Task item:
When the line containing "Visitez notre page d'accueil (864, 347)" appears in the data below, begin copying there and stop only after the line containing "enero 2020 (47, 1841)".

**** The records ****

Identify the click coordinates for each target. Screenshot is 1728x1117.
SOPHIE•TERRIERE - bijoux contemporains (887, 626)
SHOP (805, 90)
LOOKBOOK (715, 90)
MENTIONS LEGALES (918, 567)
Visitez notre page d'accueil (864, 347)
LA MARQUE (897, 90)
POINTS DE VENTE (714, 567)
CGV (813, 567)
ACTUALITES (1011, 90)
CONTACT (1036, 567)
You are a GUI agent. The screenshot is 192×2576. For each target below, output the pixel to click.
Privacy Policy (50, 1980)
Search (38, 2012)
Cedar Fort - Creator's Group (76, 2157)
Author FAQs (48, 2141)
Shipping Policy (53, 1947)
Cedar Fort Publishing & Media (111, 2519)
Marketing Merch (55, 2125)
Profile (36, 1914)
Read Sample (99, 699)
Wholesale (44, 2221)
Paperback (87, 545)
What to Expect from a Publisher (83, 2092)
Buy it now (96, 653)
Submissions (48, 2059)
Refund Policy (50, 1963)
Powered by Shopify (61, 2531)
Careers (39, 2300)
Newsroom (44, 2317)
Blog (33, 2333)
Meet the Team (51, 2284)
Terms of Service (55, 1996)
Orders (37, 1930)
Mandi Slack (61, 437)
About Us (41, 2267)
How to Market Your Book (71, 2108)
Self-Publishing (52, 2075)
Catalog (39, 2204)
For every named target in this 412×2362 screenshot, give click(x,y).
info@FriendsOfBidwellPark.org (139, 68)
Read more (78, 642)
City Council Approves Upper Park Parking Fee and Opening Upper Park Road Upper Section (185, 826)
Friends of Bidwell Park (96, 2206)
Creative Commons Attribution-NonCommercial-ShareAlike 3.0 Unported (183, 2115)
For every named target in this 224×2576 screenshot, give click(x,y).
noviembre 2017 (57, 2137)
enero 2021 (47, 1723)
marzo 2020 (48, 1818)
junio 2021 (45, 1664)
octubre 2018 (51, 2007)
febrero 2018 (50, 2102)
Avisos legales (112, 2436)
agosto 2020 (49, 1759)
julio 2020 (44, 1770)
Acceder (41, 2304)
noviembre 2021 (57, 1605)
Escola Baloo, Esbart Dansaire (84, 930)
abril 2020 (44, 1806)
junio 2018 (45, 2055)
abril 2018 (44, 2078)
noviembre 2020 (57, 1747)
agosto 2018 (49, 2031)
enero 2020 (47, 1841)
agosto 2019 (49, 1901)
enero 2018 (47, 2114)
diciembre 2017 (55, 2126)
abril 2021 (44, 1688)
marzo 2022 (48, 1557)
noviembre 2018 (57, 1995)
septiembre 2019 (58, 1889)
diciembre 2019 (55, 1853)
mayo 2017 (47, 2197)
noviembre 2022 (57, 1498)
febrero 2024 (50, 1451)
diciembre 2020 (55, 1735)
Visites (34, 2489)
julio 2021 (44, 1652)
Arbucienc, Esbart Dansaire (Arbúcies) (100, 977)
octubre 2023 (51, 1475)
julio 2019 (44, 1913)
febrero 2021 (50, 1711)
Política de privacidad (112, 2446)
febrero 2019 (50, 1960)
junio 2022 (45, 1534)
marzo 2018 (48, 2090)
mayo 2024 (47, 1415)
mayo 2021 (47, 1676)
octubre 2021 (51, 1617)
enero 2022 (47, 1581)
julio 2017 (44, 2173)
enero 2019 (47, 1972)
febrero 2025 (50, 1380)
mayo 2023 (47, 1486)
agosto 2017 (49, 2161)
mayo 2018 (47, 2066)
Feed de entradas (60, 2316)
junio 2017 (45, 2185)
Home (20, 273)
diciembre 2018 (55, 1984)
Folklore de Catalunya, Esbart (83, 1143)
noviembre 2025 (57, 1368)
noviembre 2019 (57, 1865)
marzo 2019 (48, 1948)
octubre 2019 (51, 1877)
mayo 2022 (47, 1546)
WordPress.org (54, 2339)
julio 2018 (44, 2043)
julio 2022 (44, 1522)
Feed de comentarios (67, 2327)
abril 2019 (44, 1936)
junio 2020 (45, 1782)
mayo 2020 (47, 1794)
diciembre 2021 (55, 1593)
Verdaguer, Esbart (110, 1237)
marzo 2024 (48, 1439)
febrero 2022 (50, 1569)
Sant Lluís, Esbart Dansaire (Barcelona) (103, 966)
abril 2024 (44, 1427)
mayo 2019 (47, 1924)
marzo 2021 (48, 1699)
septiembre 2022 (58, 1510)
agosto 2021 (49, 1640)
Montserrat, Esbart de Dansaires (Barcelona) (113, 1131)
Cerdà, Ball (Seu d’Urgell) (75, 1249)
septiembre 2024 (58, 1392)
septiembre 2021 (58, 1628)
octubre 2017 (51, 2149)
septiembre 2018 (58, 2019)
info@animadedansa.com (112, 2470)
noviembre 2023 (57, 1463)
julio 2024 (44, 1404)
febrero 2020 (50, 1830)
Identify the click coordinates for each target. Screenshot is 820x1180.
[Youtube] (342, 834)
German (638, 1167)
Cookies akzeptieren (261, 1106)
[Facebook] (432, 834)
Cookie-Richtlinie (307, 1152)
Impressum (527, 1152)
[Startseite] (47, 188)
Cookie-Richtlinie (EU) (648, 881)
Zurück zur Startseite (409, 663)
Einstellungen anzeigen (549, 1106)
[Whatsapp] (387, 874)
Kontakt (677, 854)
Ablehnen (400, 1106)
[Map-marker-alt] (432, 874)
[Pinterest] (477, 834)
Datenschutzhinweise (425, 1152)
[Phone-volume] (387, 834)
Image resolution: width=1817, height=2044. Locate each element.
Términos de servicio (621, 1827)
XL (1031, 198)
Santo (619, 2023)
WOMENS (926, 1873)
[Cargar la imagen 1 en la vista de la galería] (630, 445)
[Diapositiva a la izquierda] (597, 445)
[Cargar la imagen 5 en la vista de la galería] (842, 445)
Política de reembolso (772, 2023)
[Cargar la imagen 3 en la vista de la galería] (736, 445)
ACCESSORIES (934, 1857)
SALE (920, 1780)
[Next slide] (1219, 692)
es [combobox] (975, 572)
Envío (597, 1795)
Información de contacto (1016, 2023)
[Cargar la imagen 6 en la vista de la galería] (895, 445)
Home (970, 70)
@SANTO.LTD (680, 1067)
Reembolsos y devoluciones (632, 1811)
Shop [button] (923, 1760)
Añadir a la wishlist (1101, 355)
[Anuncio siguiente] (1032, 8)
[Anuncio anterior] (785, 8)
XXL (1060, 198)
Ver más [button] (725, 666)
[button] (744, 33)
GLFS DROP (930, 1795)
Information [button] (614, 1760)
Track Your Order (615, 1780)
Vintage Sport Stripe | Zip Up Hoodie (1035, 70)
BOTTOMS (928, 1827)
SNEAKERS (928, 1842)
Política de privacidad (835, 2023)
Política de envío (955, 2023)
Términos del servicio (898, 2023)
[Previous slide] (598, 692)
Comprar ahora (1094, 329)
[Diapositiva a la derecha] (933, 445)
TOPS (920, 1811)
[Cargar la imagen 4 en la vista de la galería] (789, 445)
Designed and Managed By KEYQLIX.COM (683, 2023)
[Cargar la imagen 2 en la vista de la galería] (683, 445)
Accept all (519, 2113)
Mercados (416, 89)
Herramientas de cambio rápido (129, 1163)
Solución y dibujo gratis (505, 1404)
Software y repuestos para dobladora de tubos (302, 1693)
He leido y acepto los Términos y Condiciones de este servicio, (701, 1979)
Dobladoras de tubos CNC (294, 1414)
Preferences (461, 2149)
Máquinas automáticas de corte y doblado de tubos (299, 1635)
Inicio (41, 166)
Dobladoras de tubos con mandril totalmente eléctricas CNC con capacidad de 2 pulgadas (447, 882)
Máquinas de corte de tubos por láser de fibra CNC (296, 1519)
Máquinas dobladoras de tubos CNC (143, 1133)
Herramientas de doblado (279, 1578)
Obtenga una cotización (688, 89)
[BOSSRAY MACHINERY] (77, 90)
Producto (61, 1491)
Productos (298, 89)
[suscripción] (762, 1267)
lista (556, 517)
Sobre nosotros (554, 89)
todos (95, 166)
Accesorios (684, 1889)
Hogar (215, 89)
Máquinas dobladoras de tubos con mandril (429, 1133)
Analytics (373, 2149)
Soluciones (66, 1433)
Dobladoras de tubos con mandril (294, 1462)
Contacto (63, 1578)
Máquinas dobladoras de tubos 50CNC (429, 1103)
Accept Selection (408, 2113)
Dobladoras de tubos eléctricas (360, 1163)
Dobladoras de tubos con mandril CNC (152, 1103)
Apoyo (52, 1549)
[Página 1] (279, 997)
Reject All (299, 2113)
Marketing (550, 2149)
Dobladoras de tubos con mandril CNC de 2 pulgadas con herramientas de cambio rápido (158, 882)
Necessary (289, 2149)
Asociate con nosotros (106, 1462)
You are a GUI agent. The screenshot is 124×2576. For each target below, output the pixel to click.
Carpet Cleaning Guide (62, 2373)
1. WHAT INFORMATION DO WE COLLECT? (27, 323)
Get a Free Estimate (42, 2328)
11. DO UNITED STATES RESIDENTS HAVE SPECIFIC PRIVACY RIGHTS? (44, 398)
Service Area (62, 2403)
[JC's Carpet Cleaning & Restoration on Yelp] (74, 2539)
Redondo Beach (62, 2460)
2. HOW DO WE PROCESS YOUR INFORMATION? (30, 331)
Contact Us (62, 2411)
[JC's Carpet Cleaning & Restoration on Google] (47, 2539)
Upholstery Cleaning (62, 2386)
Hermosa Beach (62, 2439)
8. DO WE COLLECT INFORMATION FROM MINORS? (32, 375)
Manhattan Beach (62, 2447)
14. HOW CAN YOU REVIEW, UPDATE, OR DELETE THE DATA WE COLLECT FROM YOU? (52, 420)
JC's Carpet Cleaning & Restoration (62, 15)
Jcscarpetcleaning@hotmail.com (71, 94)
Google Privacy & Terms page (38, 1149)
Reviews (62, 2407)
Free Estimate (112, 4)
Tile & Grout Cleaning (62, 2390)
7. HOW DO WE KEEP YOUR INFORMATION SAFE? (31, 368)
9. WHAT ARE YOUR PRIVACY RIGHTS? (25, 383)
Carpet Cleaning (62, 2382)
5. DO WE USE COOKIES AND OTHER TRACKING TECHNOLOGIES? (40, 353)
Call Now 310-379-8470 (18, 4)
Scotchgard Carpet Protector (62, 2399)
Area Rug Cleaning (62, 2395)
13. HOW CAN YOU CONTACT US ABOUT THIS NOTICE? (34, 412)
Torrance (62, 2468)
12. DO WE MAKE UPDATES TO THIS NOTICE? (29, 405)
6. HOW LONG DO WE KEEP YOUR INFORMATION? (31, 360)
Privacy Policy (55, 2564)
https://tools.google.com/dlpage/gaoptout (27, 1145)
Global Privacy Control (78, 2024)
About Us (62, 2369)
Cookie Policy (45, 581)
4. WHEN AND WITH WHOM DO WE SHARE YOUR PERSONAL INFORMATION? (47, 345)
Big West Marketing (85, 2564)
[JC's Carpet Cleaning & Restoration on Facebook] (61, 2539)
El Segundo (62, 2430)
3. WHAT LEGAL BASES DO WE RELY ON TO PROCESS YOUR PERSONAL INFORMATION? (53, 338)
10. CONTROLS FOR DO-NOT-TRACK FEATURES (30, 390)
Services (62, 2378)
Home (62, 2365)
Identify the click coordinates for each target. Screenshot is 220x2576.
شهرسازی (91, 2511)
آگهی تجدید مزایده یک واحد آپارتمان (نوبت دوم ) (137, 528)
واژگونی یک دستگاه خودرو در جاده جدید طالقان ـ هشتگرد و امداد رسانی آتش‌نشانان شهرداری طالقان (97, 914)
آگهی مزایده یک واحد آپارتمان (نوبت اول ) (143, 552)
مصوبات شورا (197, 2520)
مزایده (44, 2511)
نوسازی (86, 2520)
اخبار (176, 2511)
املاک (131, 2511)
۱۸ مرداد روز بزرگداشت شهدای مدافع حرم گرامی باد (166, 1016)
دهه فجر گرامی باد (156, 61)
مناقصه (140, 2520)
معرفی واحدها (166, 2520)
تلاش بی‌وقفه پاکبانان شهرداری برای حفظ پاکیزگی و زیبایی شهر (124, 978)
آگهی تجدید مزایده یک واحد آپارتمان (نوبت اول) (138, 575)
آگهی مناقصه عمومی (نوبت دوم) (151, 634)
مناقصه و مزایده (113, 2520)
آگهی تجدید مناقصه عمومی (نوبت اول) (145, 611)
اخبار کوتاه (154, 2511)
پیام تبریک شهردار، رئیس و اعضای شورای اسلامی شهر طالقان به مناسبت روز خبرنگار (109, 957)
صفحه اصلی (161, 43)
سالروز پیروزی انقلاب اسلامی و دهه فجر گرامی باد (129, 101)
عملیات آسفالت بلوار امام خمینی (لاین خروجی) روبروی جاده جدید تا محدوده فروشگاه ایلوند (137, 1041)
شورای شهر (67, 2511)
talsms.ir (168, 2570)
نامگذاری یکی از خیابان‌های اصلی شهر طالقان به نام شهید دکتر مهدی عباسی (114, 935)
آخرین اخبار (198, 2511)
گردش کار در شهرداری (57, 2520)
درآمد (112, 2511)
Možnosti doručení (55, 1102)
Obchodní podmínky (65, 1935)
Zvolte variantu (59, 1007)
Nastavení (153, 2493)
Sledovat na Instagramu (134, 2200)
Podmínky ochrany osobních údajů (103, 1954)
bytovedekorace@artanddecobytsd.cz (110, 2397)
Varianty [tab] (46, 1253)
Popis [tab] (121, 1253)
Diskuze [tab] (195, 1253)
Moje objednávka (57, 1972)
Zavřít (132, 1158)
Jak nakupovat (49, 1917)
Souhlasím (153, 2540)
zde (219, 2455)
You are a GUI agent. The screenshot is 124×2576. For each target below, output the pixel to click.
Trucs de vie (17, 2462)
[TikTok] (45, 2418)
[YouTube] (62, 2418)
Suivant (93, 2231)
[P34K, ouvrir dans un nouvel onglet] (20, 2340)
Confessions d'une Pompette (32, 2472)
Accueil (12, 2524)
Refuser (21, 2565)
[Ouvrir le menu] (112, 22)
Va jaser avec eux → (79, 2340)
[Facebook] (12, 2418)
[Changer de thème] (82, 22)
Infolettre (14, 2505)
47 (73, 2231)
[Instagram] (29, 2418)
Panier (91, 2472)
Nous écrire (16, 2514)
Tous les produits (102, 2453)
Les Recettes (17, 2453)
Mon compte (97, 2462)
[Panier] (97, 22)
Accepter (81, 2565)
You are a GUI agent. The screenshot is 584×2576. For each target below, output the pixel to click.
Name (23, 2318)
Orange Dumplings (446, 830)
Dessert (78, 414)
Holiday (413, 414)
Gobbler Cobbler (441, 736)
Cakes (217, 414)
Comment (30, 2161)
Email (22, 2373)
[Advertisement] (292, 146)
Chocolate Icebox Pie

****

Written solution:
Visitez notre page d'accueil (864, 347)
LA MARQUE (897, 90)
POINTS DE VENTE (714, 567)
CGV (813, 567)
ACTUALITES (1011, 90)
CONTACT (1036, 567)
You are a GUI agent. The screenshot is 192×2576. For each target below, output the pixel to click.
Privacy Policy (50, 1980)
Search (38, 2012)
Cedar Fort - Creator's Group (76, 2157)
Author FAQs (48, 2141)
Shipping Policy (53, 1947)
Cedar Fort Publishing & Media (111, 2519)
Marketing Merch (55, 2125)
Profile (36, 1914)
Read Sample (99, 699)
Wholesale (44, 2221)
Paperback (87, 545)
What to Expect from a Publisher (83, 2092)
Buy it now (96, 653)
Submissions (48, 2059)
Refund Policy (50, 1963)
Powered by Shopify (61, 2531)
Careers (39, 2300)
Newsroom (44, 2317)
Blog (33, 2333)
Meet the Team (51, 2284)
Terms of Service (55, 1996)
Orders (37, 1930)
Mandi Slack (61, 437)
About Us (41, 2267)
How to Market Your Book (71, 2108)
Self-Publishing (52, 2075)
Catalog (39, 2204)
For every named target in this 412×2362 screenshot, give click(x,y).
info@FriendsOfBidwellPark.org (139, 68)
Read more (78, 642)
City Council Approves Upper Park Parking Fee and Opening Upper Park Road Upper Section (185, 826)
Friends of Bidwell Park (96, 2206)
Creative Commons Attribution-NonCommercial-ShareAlike 3.0 Unported (183, 2115)
For every named target in this 224×2576 screenshot, give click(x,y).
noviembre 2017 (57, 2137)
enero 2021 (47, 1723)
marzo 2020 (48, 1818)
junio 2021 (45, 1664)
octubre 2018 (51, 2007)
febrero 2018 (50, 2102)
Avisos legales (112, 2436)
agosto 2020 (49, 1759)
julio 2020 (44, 1770)
Acceder (41, 2304)
noviembre 2021 (57, 1605)
Escola Baloo, Esbart Dansaire (84, 930)
abril 2020 (44, 1806)
junio 2018 (45, 2055)
abril 2018 (44, 2078)
noviembre 2020 (57, 1747)
agosto 2018 (49, 2031)
enero 2020 (47, 1841)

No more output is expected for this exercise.